PROBLEM:
Rewrite the coordinate differences text from "# Compare distributions" up to and including "par(mfrow = c(1, 1))", changing "lightgreen" to "orange".

DOCUMENT PASSAGE:
════
6.3 Interpreting Coordinate Differences

The conversion from bp to cM typically:

Reduces the dynamic range: 250 Mb chromosome → ~200 cM
Compresses hotspots: Regions with high recombination are “closer” in cM space
Expands cold regions: Regions with low recombination are “farther” in cM space

# Compare distributions
par(mfrow = c(1, 2))

# Physical coordinates
hist(plr_bp$obj.info$midpos / 1e6, breaks = 50, 
     main = "Physical Distance (Mb)", xlab = "Position (Mb)",
     col = "lightblue", border = "white")

# Genetic coordinates
hist(plr_cm$obj.info$midpos, breaks = 50,
     main = "Genetic Distance (cM)", xlab = "Position (cM)",
     col = "lightgreen", border = "white")

par(mfrow = c(1, 1))

6.4 Impact on Autocorrelation Estimation

The plR_rescale() function uses coordinates for autocorrelation estimation. Key parameters affected:

Parameter	Description	Adjustment with RR
`cgm.range`	Maximum lag for autocovariance	Specify in cM (default: 2 cM ≈ 2-5 Mb)
════
MATERIAL PROVIDED:
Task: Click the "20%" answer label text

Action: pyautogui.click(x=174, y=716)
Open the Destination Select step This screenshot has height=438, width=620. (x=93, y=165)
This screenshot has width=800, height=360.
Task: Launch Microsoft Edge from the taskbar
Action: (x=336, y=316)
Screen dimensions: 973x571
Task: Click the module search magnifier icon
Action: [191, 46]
════
SOLUTION:
# Compare distributions
par(mfrow = c(1, 2))

# Physical coordinates
hist(plr_bp$obj.info$midpos / 1e6, breaks = 50, 
     main = "Physical Distance (Mb)", xlab = "Position (Mb)",
     col = "lightblue", border = "white")

# Genetic coordinates
hist(plr_cm$obj.info$midpos, breaks = 50,
     main = "Genetic Distance (cM)", xlab = "Position (cM)",
     col = "orange", border = "white")

par(mfrow = c(1, 1))